Show each line of the data below that contains the string "Genocide", copying every such line in full.
## start SUPPLIED INFORMATION
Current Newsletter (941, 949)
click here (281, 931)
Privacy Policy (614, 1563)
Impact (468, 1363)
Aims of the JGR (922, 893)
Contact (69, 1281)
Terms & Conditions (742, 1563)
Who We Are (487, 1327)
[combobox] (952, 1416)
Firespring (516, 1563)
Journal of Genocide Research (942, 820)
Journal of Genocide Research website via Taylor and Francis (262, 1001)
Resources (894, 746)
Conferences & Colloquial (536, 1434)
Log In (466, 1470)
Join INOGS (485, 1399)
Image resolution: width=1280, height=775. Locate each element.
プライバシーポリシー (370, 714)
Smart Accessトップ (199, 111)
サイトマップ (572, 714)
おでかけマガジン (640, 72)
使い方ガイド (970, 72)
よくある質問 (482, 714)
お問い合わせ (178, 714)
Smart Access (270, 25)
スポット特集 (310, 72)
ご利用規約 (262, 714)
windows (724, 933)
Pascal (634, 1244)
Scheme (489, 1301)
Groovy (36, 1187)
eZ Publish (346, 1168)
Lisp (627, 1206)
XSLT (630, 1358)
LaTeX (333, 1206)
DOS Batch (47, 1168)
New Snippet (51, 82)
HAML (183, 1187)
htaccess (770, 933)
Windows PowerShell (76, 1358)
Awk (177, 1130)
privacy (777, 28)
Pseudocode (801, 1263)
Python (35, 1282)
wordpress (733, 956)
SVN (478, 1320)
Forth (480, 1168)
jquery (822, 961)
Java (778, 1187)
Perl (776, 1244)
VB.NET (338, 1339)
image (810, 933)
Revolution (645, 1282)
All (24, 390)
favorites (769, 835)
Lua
## end SUPPLIED INFORMATION
• OUTPUT:
Journal of Genocide Research (942, 820)
Journal of Genocide Research website via Taylor and Francis (262, 1001)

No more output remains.